SOURCE TEXT ->
════
Where Does the Time Go?

Another Easter weekend, spent by many sitting in cars on the way to or from somewhere, clogging up the roads and increasing their stress levels. Whilst some may see it as a religious festival, an important part of their faith, for the vast majority of us, myself included, it's a bank holiday, the chance of a few days off work.
This year though it has a completely different significance for me, it is my daughters 25th birthday. There has been a birthday lunch and a party on the day itself (Friday) and a barbeque yesterday. All arranged and booked by her and enjoyed by us all.
It makes me very happy to see her surrounded by family and friends, enjoying herself, being spoilt and loved. This being my 50th year her being 25 is significant for me as I was that age when she was born, and of course she is now half my age for the only time in both our lives.
How different my life was at that age. I was married and she was our second child, my son now having reached the dizzying age of 26! I had a mortgage, had lived in several houses and been to four primary schools. In contrast she still lives in the same house with her mum and brother that she has always lived in and went to the local village primary school and then the local secondary school and has known many of her friends for her whole lifetime. A far more beneficial and settled start to life.
And she is unmarried and childless with no mortgage. She is even going travelling this year.
════
MATERIAL PROVIDED ->
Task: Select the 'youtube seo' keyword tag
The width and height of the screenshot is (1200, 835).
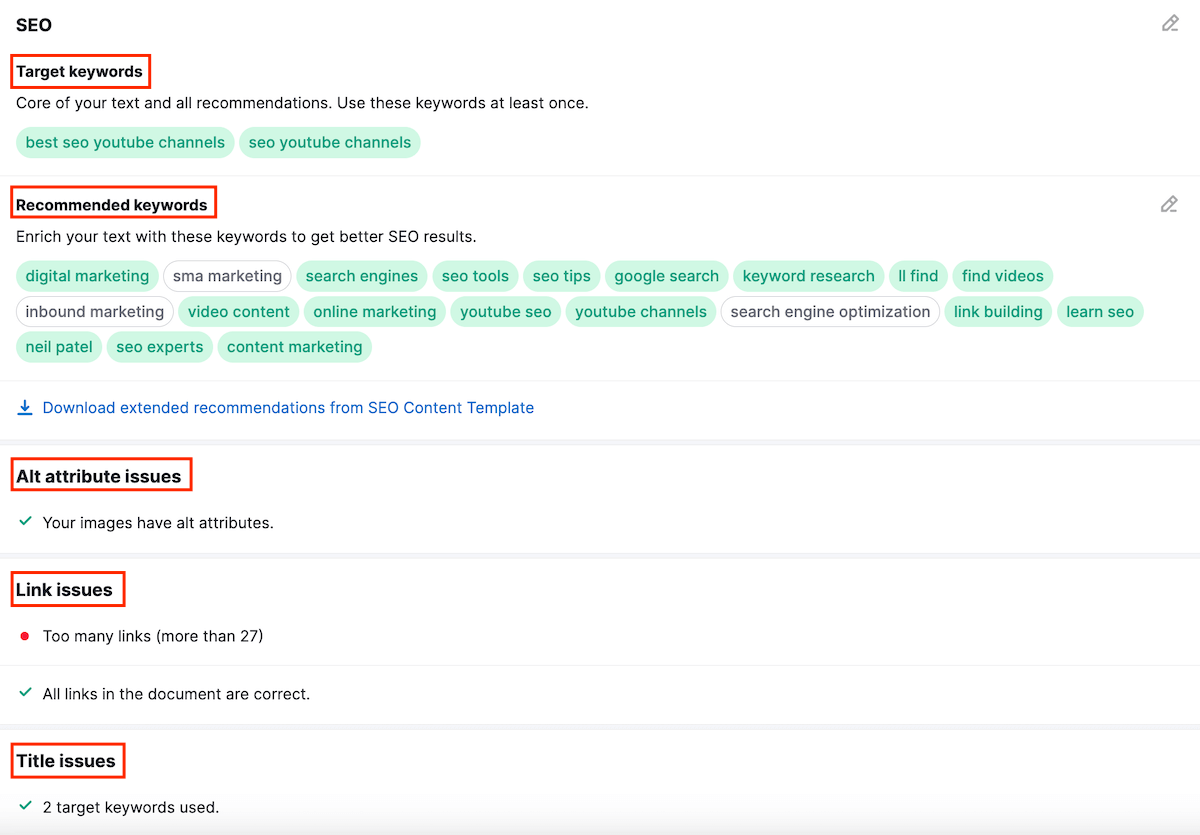Action: click(x=506, y=312)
════
STATED TASK A ->
Say whether each statement agrees with the "Where Does the Time Go?" text, answering yes or no and quoting the text's deciding words: (i) The daughter's birthday fell on the Friday. (ii) The daughter attended four primary schools. (iii) The writer's son is 26.
STATED TASK B ->
Write down the passage of the "Where Does the Time Go?" text from "How different my" to "start to life.".
STATED TASK C ->
Carry the "Where Does the Time Go?" text forward, starting after its final sentence.

WRITTEN ANSWER A ->
(i) Yes: "a party on the day itself (Friday)". (ii) No: "went to the local village primary school". (iii) Yes: "my son now having reached the dizzying age of 26!"

WRITTEN ANSWER B ->
How different my life was at that age. I was married and she was our second child, my son now having reached the dizzying age of 26! I had a mortgage, had lived in several houses and been to four primary schools. In contrast she still lives in the same house with her mum and brother that she has always lived in and went to the local village primary school and then the local secondary school and has known many of her friends for her whole lifetime. A far more beneficial and settled start to life.

WRITTEN ANSWER C ->
I am incredibly proud of her, for the way she has come through a few things, for her energy and enthuisiasm for life, for her sense of fun, for the friends she has and the work she does with children. And of course for the friend she has become to me and the way she keeps in contact and the interest she takes in my life and that of her other friends and family.
How very different life was 25 years ago, no personal computers, mobile phones, internet shopping, online dating, Harry Potter.....
Where has all that time gone? As long as there is as much and more ahead of us I mind not one bit. I just rejoice in her life, and my life, and my sons life and her mothers life. And in every precious and joyous moment of it.....

Sunday 17 April 2011

Sunday Walking....

I decided this morning, as it was such a lovely morning, to forego my usual trip to the coffee shop, lovely though that is, and take a long walk. So, armed with a small shoulder bag containing a notepad and pen (just in case) and an apple, and leaving the mobile phone in the flat (a challenge in itself) I set off.
With the flat, calm, mirror like sea on my left, just beyond the saltmarsh, and the fields on my right, I walked for a while, receiving many hello's and some intimate attention from a rather large, muddy, and extremely excited hound of some kind.
I turned right and headed off into the woods, leaving the sea and the walkers behind me. Very soon it was just me, and trees, bluebells, a small lake. The air was so fresh and clear, there was a calmness, a stillness. I knew I had made the right decision.
I became aware of the sounds around me. Of my boots crunching, of bees buzzing, of birds calling, the sensation of the breeze on me. I felt my heart open. Something deep within me resonated with all of this. I felt alive, joyfully and consciously alive.
It was so good to be walking, such a normal thing but so wonderful. Many people can't walk or have difficulty walking or just won't walk. I walked for them, and for me. It occured to me that walking in nature like this has inspired poets and truth seekers, lovers of all ages, and still does. It is how I imagine heaven, not some metaphysical idea that is the property of the religions, but existing right here, right now. And here I was walking in it. Then I had this thought, from where it came I have no idea, but come it did.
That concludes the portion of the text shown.